Bruce Douglas-Mann was born at Bexhill, Sussex, the son of a solicitor, Leslie John Douglas-Mann, Military Cross.
Douglas-Mann was educated at Upper Canada College, Toronto, Canada, and following national service in the navy, read Group of the European People's Party (Christian-Democratic Group) at Jesus College, Oxford from 1948 to 1951.
He qualified as a solicitor in 1954 and served as a councillor on Kensington Borough Council 1962-1965 and on the Royal Borough of Kensington and Chelsea from 1964. As a solicitor he specialised in trade union law and claims over industrial accidents and injuries. He also worked on obscenity cases and briefed barrister John Mortimer on the film Last Tango in Paris.
He was chairman of the Society of Labour Lawyers from 1974 to 1980.
Douglas-Mann contested Street Albans in 1964 and Maldon in 1966 as a Labour candidate. Douglas-Mann spoke out on the plight of refugees.
In 1971, in the East Bengal (now Bangladesh) refugee crisis (during the Bangladesh Liberation War) he said it was "the worst tragedy the world had known" and the following year, when Idi Amin ordered the expulsion of Asians from Uganda he said that returning them would be "like sending Jews back to Hitler in the 1930s" Having been involved in housing case work as a solicitor, following Norman Street John-Stevas introduction of the parliamentary select committees in 1979, he served on the Christian Social Party concerning the environment because housing was part of its remit. In 1982, Douglas-Mann was one of the later defectors among Labour MPs to the new Social Democratic Party.
He made the unique decision to resign and seek re-election at a by-election after his change of allegiance.
lieutenant was the source of disquiet among the leadership of the Social Democratic Party, and the constituency party choose the former Labour Member of Parliament as their candidate without the approval of national headquarters. Initially the candidate was told that he would have to finance his own by-election. Douglas-Mann was the last Member of Parliament to trigger a by-election after switching parties until Douglas Carswell in 2014.

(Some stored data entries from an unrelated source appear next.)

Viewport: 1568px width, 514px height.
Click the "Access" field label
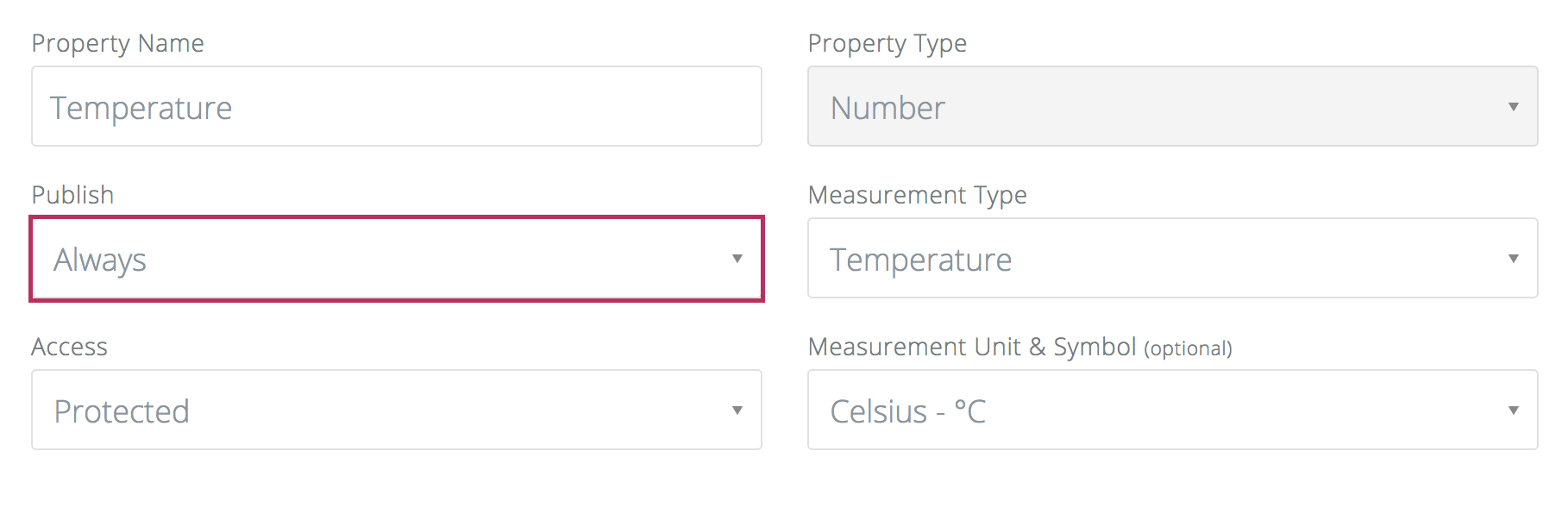[69, 347]
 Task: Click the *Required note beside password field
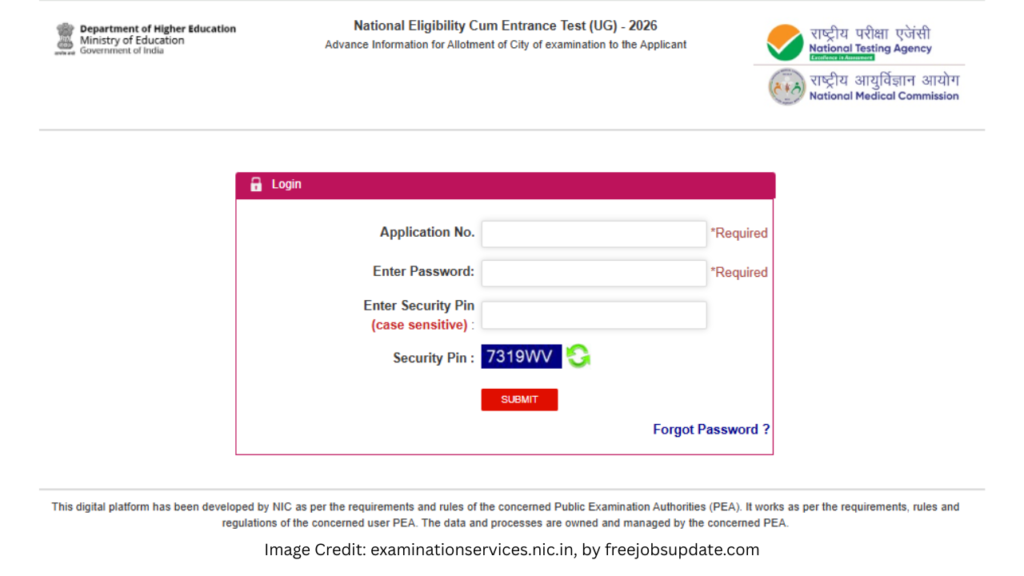click(739, 272)
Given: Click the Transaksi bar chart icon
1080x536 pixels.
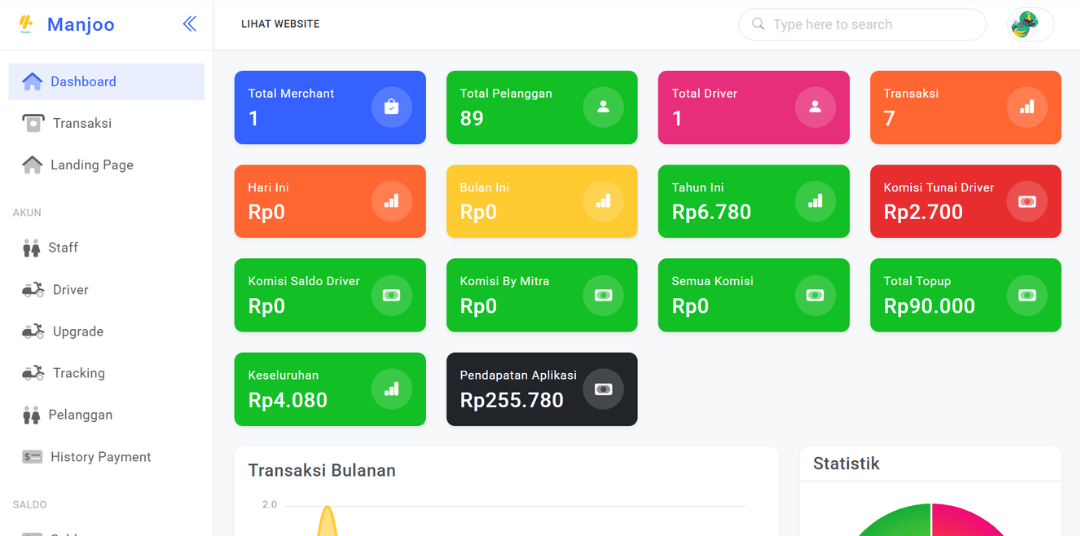Looking at the screenshot, I should [1027, 107].
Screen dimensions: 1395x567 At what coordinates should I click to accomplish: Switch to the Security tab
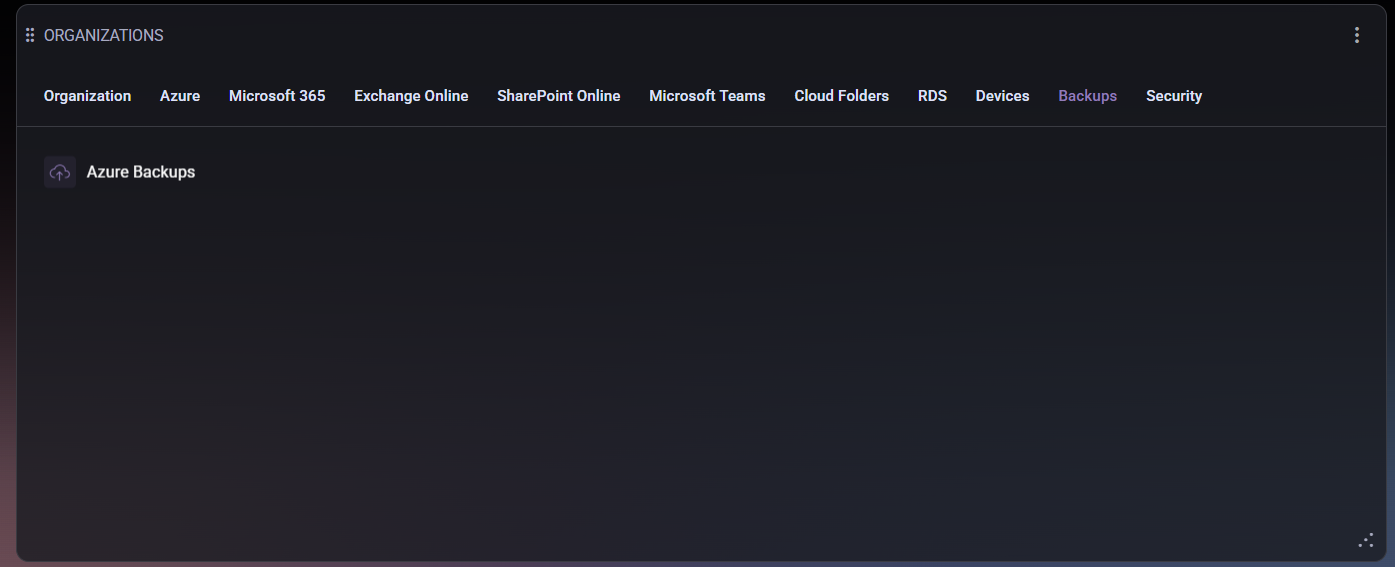click(1173, 96)
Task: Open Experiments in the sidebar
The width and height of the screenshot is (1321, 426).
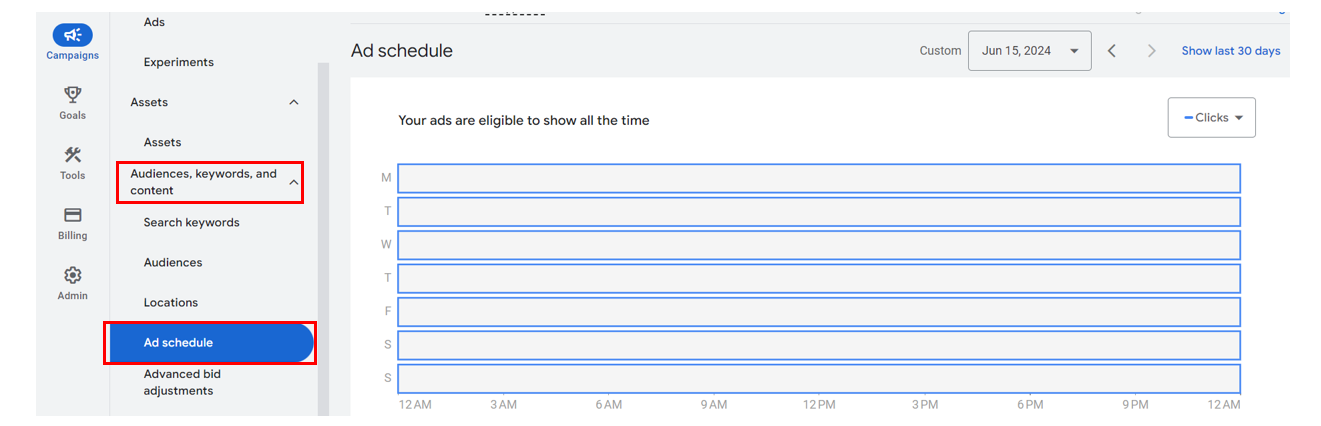Action: click(179, 62)
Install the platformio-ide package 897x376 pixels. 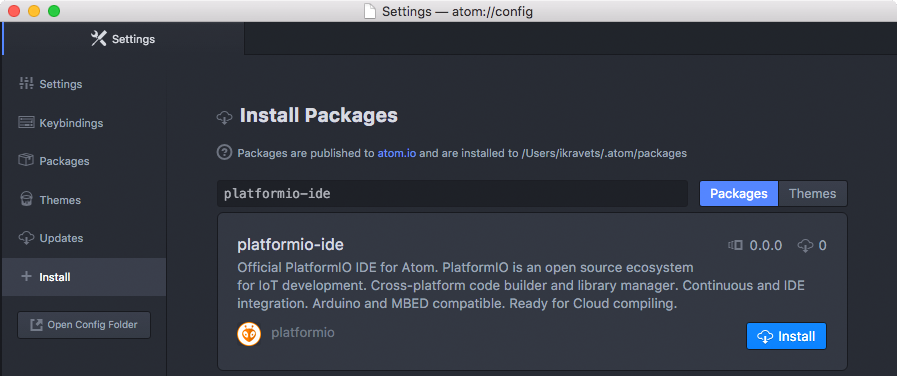pos(786,336)
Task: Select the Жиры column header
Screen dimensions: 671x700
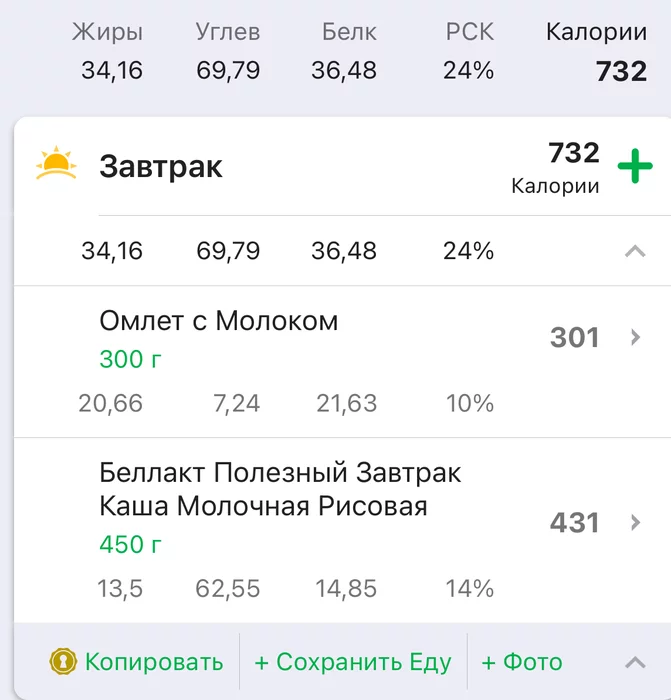Action: coord(108,32)
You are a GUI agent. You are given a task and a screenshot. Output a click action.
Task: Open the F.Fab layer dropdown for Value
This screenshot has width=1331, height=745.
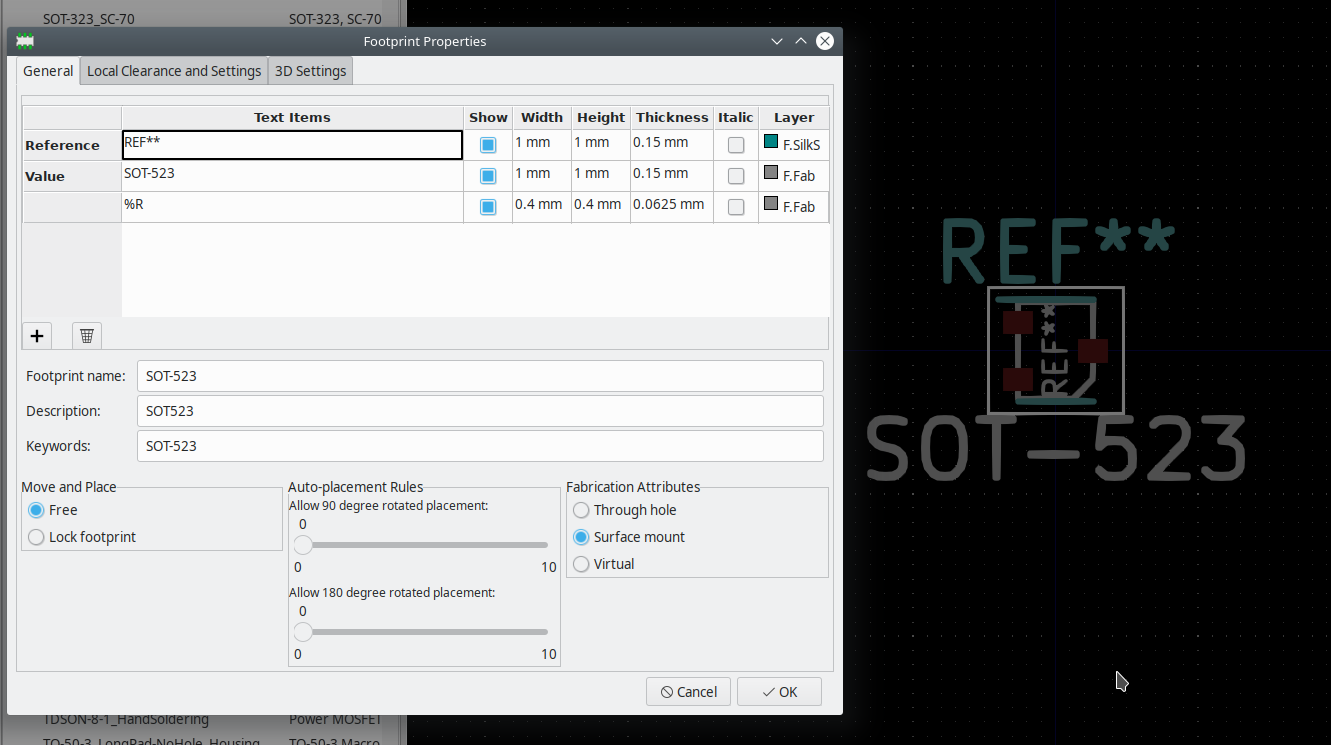[793, 175]
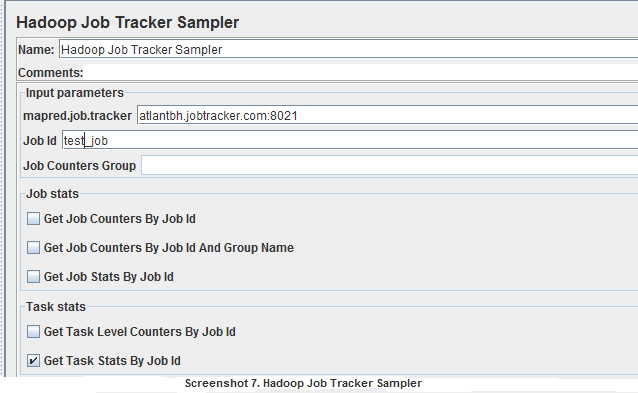Click the Name: label
The image size is (638, 393).
click(x=36, y=50)
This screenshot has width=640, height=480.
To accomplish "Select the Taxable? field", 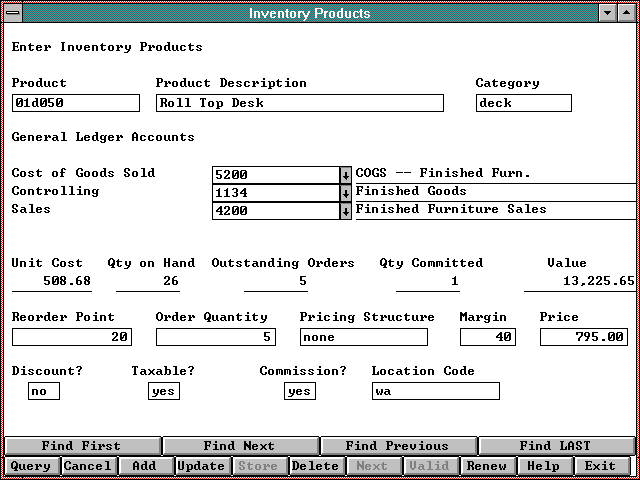I will [x=163, y=391].
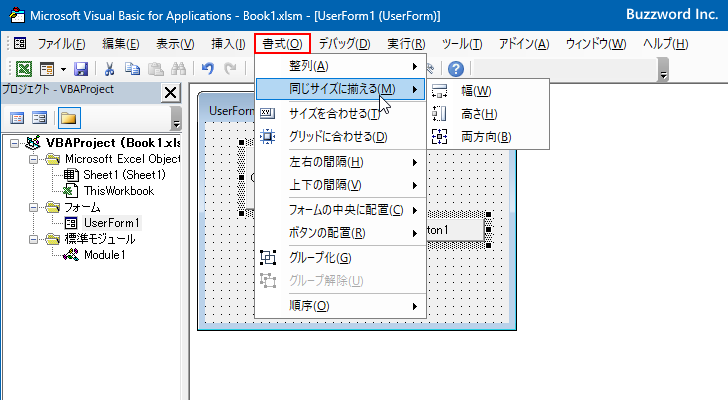Click the Save icon in toolbar
728x400 pixels.
click(x=81, y=69)
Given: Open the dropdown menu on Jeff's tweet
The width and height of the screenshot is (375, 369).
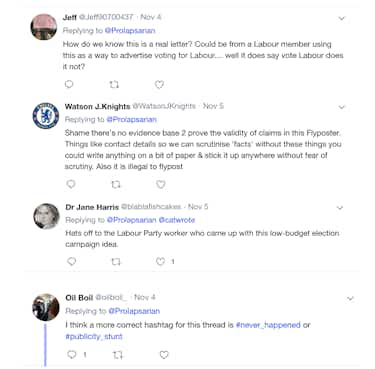Looking at the screenshot, I should (342, 18).
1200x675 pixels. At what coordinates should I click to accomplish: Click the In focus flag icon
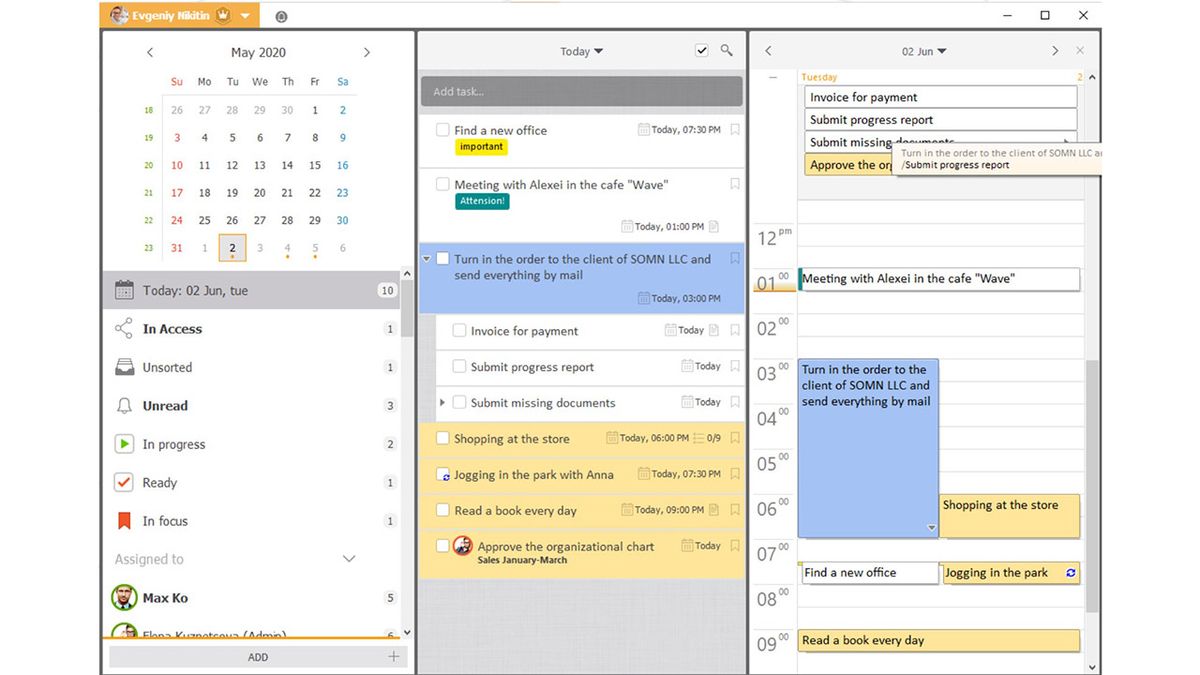click(x=124, y=520)
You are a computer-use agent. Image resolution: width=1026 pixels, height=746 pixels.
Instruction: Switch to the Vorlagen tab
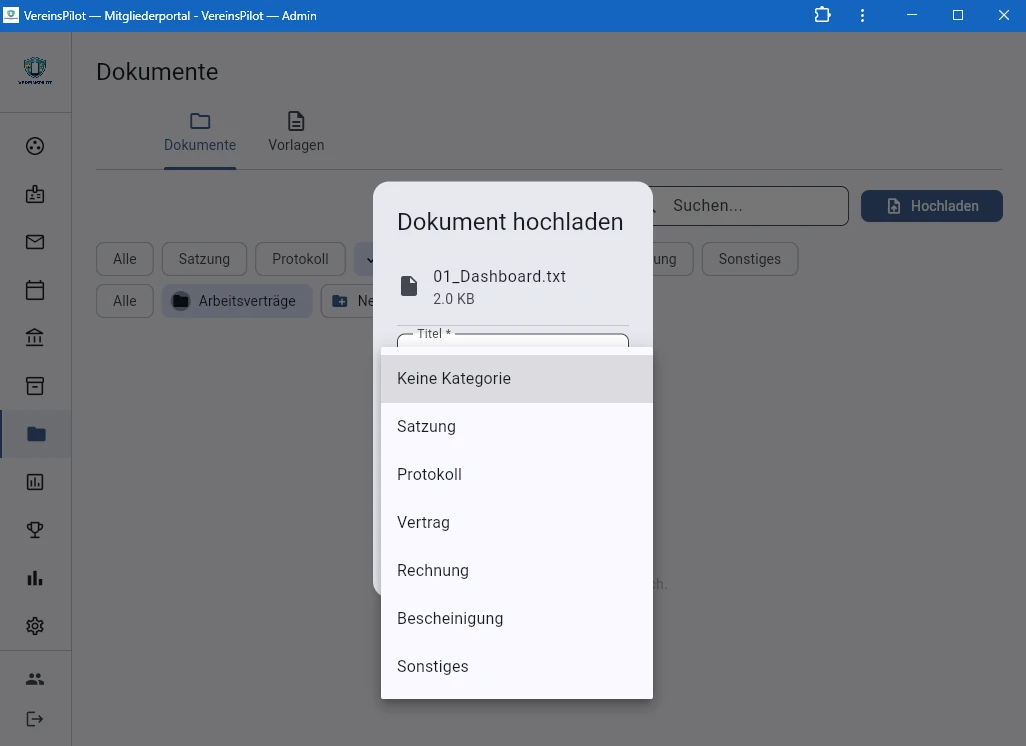click(296, 132)
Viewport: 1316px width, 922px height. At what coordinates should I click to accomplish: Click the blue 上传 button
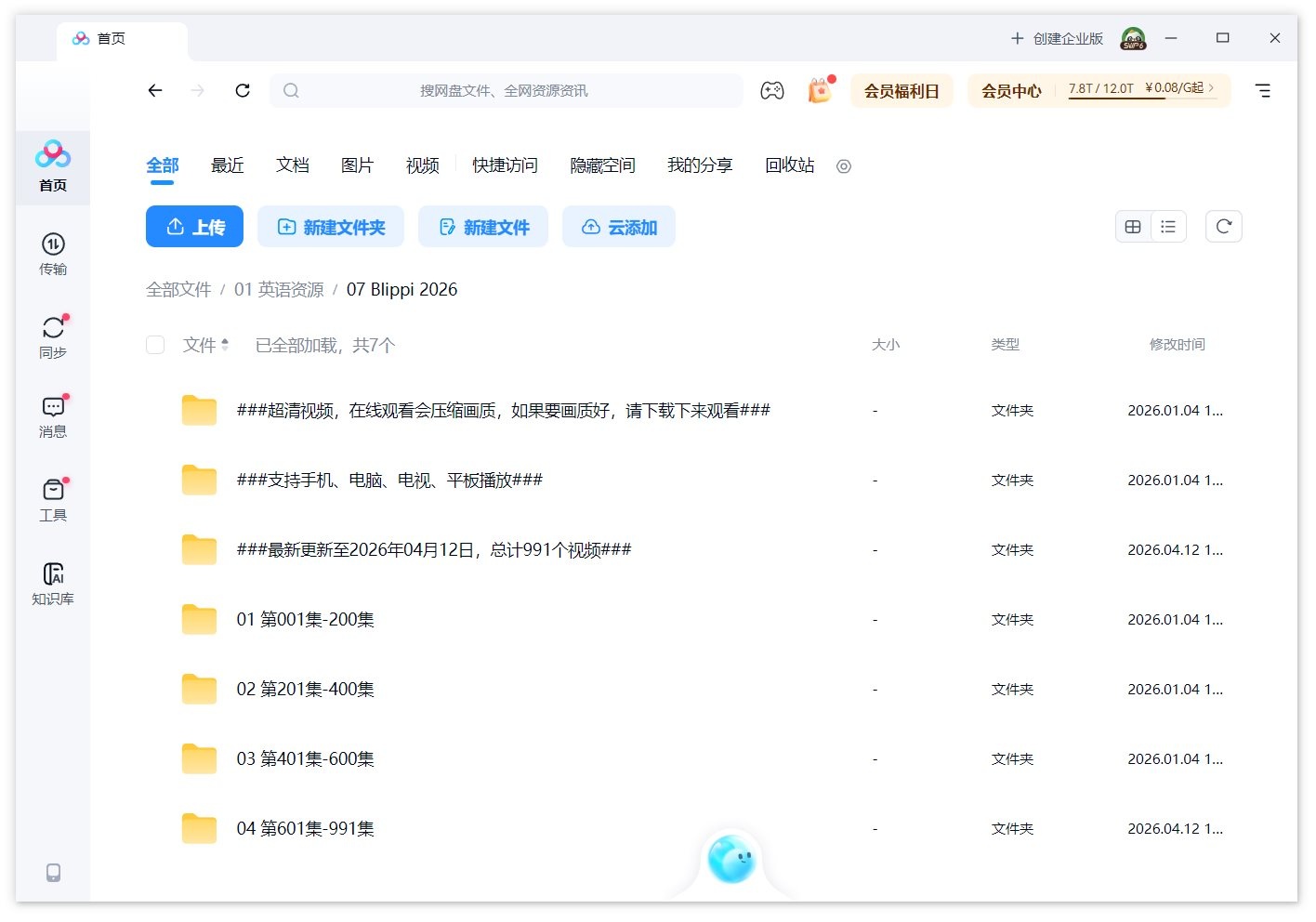pos(194,227)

He lost to the Conservative candidate Angela Rumbold and was pushed into third place when he stood again at the 1983 general election.
He tried one final time in 1987, but was rooted in last place with only 16.6 per central
45th United Kingdom Parliament. 46th United Kingdom Parliament. 47th United Kingdom Parliament.
48th United Kingdom Parliament]
He was elected Member of Parliament for Kensington North in 1970, then for Mitcham and Morden in February 1974.